# Best spot and stalk Utah bear hunt



## colorcountrygunner (Oct 6, 2009)

My wife has 12 points to burn on a Utah bear hunt, and I have very little experience when it comes to hunting these things. I know our best chances for success would be enlisting the services of a good houndsman, but I'd really like to not go that route. Nothing against that type of hunting, I just think a spot-and-stalk type hunt would be a lot more fun. I see the occasional mountain lion, but I have never even seen a wild bear in Utah. I mainly hunt the zion unit, and have spent time on many other nearby units. We have bears here, but very low densities of them, and a spot-and-stalk hunt around here would be akin to peeing in the wind. I've heard other areas have better bear numbers that may be conducive to a good spot-and-stalk hunt.
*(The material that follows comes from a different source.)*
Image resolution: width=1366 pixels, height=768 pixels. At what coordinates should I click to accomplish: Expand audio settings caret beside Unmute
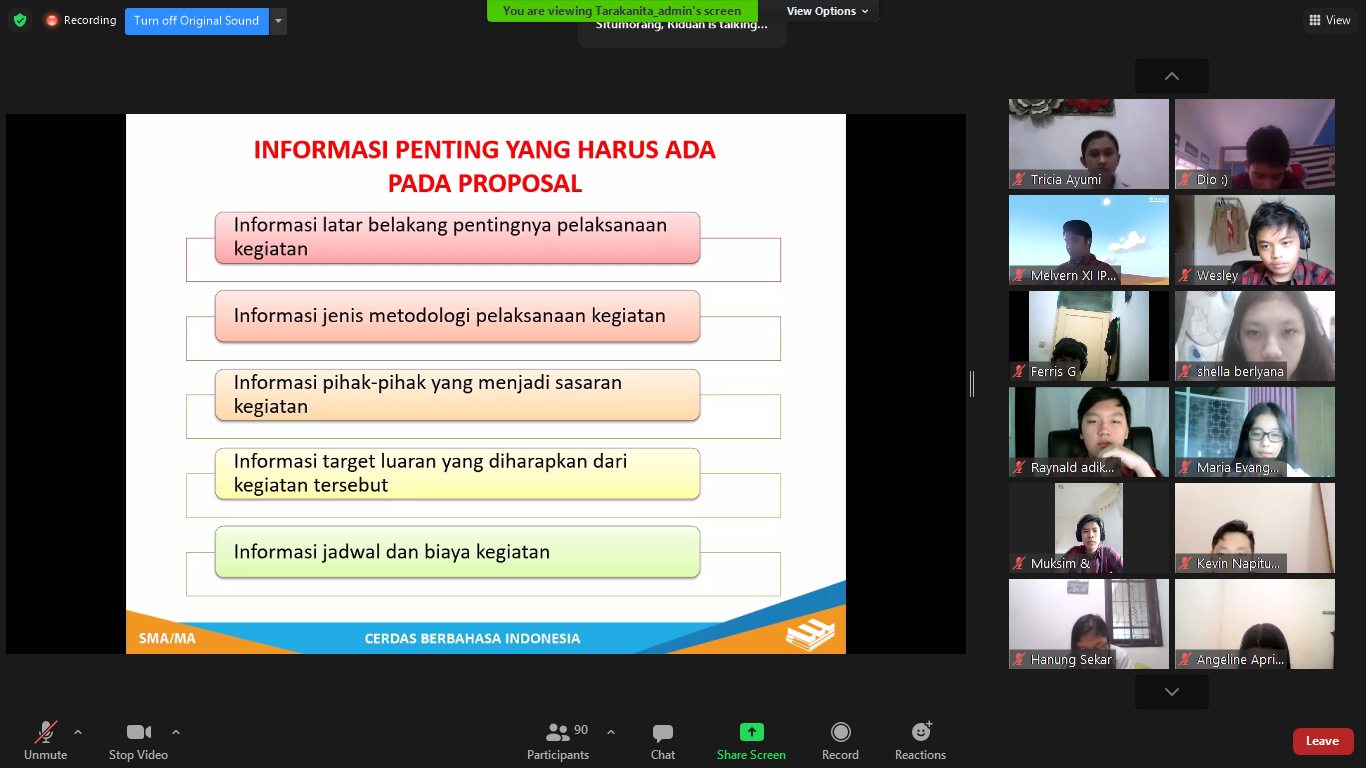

La Sal, San Juan, Book Cliffs Roadless? What areas would you experienced poo hunters suggest? Spring or fall? Thanks for any info.


----------



## Critter (Mar 20, 2010)

I'd pick the Book Cliffs. There hasn't been a time that I was out there that I didn't see a bear and there are a couple of canyons out there that hold a lot of them. I wouldn't go into the roadless unless I had horses, there are a lot of other areas out there that hold bears and big ones.


----------



## colorcountrygunner (Oct 6, 2009)

Critter said:


> I'd pick the Book Cliffs. There hasn't been a time that I was out there that I didn't see a bear and there are a couple of canyons out there that hold a lot of them. I wouldn't go into the roadless unless I had horses, there are a lot of other areas out there that hold bears and big ones.


Thanks for the comment, Critter. We do have horses so Book Cliffs may be a good option.


----------



## johnnycake (Jul 19, 2011)

La Sal has tons of bears. I see several everytime I am down there elk/deer hunting (more bears than bucks for the record)


----------